### What you have to do
From the advice piece on a nursing internship below, extract word for word the passage that opens with the words containing "When you present" and closes with "for fixing them.".

### Selected excerpt
────────────────────────────────────────

Interesting question via the comments.

I got this the other day in the comments and decided to repost it for everybody to take a swing at:

Dear head nurse,
I am currently interning at a heart institute in Texas .
All (except one )the RNs here treat me like trash and also are slave drivers , Not exaggerating here.They get paid for the crap i am doing for them .
I would truly love to hear your thoughts on this.
And heres the best thing , they dont let me learn anything , or watch procedure s , as their filing and copying is of utmost importance to them more than my learning phase. What do you think?

First things first: If you're in a situation where you're supposed to be watching procedures and helping care for patients and you're not able to do that because you're getting saddled with copying, filing, whatever--it's time to talk to the person in charge of overseeing your internship. The primary purpose of a nursing intern- or externship is to learn the theory and skills you'd use in the unit where you're placed.

When you approach your internship coordinator, take in a list of times when you've not been present for procedures because you've been tasked with something clerical. If you've been assigned a job that's not patient-care-related and told that because of that task, you can't practice a particular skill you're meant to master, take that (or those) specific examples in with you as well. You don't have to name the people who've assigned you those jobs, but *make sure you have documented times when it's happened.* Be specific and timed and all that stuff.

("Specific, timed, and measurable" works for more than care plans. Who knew?)

Second things second: When you say the RNs treat you "like trash," what exactly do you mean? Is there a fundamental lack of respect, trash-talking, or lateral bullying? If so, again provide concrete examples--and in this case, you might be asked to name names--to your coordinator. It will help if you can keep a written list of times Person X has said something belittling or bullying to you. This is standard practice in situations when somebody feels discriminated against or harrassed, and it's a *good* standard practice: building a list of incidents helps you build a case.

While you're doing those things, do two more: take a look at your expectations for the internship versus the facility's expectations for the internship. If there's a basic disconnect--in other words, if you wanted nursing experience and they put you into a position where you're learning to be a unit secretary--you'll need to talk to the coordinator about that as well.

Examine the culture of the place where you're interning, too. There are some places that are great, some that suck, and a whole bunch stuck in the middle. If you're in a place that just outright sucks--where there's a lot of what they call "lateral violence," like bullying or back-stabbing--you might need to go somewhere else. If you're in a place that's great but just isn't a good fit for you, again, you might need to find a different position somewhere that's a better match. If you're in one of those facilities that's in the middle, you can work with the people who treat you well in order to carve out a better learning experience.

Can you talk to the RN you mentioned and ask him or her to act as your advocate? That RN might have some insight as to what's happened with previous interns. She or he could tell you if the way you're being treated is something that's habitual, or if there's a better place within the facility to get the experience you want.

When you present all this stuff to the person in charge, be as unemotional as possible. Avoid the terms "slave-drivers" and "crap" at all costs. There's a certain amount of drudgery and general-factotum-ness in every job, and some of that's going to spill over into an unpaid position. (By the way, yeah, those RNs are getting paid for what you're doing. . .but that's kinda the nature of the beast.) Focus on how the stated goals of the internship aren't getting met, and be sure to present possible solutions. You can't just go in with a list of problems; you'll get a much better reception if you can come up with ideas for fixing them.

And good luck. This is a tricky spot to be in.

────────────────────────────────────────

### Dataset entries
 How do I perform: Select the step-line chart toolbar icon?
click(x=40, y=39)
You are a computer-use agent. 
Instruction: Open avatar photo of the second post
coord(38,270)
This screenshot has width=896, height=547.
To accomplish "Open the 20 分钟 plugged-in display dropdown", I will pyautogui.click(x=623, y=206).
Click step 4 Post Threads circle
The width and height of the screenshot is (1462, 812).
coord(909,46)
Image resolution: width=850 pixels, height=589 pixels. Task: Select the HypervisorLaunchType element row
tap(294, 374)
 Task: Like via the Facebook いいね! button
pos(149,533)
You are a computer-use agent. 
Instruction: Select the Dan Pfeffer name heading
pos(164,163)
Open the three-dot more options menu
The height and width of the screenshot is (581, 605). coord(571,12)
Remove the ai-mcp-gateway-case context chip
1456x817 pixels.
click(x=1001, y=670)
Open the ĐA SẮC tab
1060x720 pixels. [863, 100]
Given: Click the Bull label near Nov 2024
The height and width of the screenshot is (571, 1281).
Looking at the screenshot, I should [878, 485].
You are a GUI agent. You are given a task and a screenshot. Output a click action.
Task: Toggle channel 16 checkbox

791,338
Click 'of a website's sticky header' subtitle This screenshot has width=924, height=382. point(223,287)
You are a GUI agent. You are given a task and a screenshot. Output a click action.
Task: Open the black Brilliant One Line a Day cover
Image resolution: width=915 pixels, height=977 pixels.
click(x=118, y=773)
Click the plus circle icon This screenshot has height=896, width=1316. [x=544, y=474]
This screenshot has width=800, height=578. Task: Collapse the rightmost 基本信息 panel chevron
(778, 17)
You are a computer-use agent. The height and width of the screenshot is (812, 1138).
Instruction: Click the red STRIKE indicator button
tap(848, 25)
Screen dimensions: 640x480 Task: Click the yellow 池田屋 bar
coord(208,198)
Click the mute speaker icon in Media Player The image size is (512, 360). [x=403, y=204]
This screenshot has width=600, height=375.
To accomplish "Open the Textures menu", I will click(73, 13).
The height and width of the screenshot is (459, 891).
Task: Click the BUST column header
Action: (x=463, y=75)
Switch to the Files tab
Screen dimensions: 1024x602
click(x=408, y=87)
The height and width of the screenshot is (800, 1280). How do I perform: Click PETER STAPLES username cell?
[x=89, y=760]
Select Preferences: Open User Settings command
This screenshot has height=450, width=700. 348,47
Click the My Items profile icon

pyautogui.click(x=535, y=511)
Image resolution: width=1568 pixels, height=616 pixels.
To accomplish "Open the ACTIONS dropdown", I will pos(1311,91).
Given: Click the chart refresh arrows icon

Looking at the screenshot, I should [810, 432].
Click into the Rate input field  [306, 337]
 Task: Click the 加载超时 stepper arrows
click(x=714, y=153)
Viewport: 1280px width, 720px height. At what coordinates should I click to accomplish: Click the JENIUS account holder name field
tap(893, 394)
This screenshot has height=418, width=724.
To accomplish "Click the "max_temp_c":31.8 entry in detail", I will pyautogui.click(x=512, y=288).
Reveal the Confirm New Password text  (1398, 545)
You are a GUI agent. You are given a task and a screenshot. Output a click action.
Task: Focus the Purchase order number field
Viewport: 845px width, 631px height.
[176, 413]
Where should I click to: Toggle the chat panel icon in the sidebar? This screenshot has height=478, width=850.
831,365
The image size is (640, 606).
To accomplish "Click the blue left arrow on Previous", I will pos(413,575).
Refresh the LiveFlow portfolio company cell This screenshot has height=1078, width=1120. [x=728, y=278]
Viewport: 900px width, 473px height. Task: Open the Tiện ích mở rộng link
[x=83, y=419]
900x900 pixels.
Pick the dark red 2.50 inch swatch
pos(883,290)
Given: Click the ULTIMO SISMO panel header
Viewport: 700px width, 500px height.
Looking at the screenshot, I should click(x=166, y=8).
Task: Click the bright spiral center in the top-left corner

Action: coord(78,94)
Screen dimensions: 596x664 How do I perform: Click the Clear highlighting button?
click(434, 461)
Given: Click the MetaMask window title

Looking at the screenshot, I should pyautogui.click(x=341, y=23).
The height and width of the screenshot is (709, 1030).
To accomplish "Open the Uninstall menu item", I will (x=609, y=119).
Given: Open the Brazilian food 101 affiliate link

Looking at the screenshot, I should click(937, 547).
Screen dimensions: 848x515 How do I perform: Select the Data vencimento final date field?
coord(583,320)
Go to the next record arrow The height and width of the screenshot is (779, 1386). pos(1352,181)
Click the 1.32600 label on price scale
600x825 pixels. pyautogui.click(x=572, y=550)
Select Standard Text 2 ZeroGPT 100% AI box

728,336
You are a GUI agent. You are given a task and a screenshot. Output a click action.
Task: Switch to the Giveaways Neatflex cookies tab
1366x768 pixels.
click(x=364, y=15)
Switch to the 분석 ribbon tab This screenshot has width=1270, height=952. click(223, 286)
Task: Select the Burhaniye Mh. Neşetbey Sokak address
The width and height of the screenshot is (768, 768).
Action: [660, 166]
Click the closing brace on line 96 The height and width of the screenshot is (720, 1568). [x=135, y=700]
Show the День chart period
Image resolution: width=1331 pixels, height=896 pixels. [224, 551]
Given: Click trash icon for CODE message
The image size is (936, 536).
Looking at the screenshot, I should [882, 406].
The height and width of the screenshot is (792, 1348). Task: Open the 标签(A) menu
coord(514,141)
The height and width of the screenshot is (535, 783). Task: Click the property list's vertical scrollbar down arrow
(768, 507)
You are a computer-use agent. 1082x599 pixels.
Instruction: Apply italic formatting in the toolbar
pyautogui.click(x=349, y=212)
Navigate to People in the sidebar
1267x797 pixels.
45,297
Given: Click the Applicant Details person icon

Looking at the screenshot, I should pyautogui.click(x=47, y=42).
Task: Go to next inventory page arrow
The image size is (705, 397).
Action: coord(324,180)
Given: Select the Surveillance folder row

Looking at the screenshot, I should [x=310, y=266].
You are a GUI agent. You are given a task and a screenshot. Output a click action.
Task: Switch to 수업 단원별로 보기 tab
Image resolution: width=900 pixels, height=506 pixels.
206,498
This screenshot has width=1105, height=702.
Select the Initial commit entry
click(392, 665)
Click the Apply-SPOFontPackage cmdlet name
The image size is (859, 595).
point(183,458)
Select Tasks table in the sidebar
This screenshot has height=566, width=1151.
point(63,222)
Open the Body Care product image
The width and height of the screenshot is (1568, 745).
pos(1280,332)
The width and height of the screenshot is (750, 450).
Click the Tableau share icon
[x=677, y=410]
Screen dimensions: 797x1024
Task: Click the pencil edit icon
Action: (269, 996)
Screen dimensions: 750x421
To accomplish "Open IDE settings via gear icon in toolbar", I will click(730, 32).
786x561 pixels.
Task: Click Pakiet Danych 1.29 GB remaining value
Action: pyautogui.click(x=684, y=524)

────────────────────────────────────────

### Answer box
When you present all this stuff to the person in charge, be as unemotional as possible. Avoid the terms "slave-drivers" and "crap" at all costs. There's a certain amount of drudgery and general-factotum-ness in every job, and some of that's going to spill over into an unpaid position. (By the way, yeah, those RNs are getting paid for what you're doing. . .but that's kinda the nature of the beast.) Focus on how the stated goals of the internship aren't getting met, and be sure to present possible solutions. You can't just go in with a list of problems; you'll get a much better reception if you can come up with ideas for fixing them.